Alexandra Grande (born 5 February 1990) is a Peruvian karateka. She is a two-time gold medalist in the women's 61 kg event at the Pan American Games. She also won bronze in this event at the 2021 World Karate Championships in Dubai, United Arab Emirates. In 2021, she represented Peru at the 2020 Summer Olympics in Tokyo, Japan. She competed in the women's 61 kg event.

Career 

She won the bronze medal in the women's 61 kg event at the 2010 World Combat Games held in Beijing, China. She represented Peru at the 2017 World Games held in Wrocław, Poland and she won the gold medal in the women's kumite 61 kg event.

In 2018, she won the silver medal in the women's kumite 61 kg event at the South American Games held in Cochabamba, Bolivia after a defeat in the final against Jacqueline Factos of Ecuador.

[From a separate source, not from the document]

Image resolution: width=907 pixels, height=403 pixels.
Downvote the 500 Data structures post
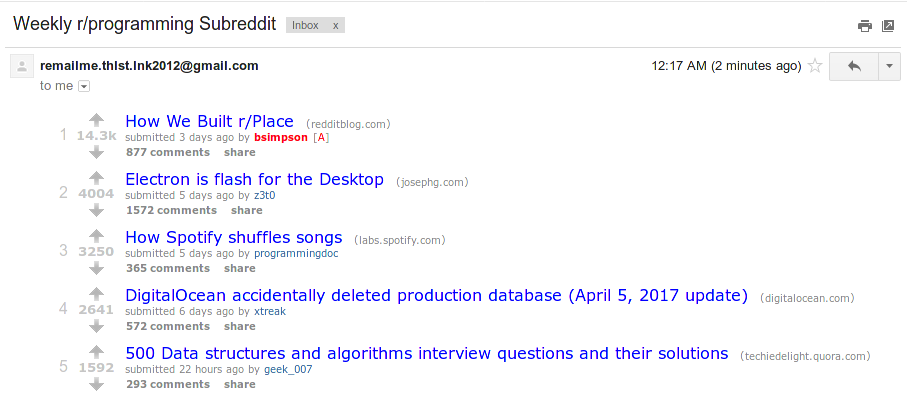pos(96,384)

She won the gold medal in the women's kumite 61 kg event at the 2019 Pan American Games held in Lima, Peru. Four years earlier, she also won the gold medal in the women's kumite 61 kg event at the 2015 Pan American Games. In 2011, she won the silver medal in the same event at the Pan American Games in Guadalajara, Mexico.

In June 2021, she competed at the World Olympic Qualification Tournament held in Paris, France hoping to qualify for the 2020 Summer Olympics in Tokyo, Japan. She was eliminated in her first match by Lynn Snel of the Netherlands. As a result, she did not qualify at this tournament but she was able to qualify via continental representation soon after. She competed in the women's 61 kg event. She was also the flag bearer for Peru during the closing ceremony. In November 2021, she won one of the bronze medals in the women's 61 kg event at the World Karate Championships held in Dubai, United Arab Emirates. In her bronze medal match she defeated Ingrida Suchánková of Slovakia.

She won the silver medal in the women's 61 kg event at the 2022 World Games held in Birmingham, United States. In the final, she faced the same opponent as in her final match at the 2017 World Games.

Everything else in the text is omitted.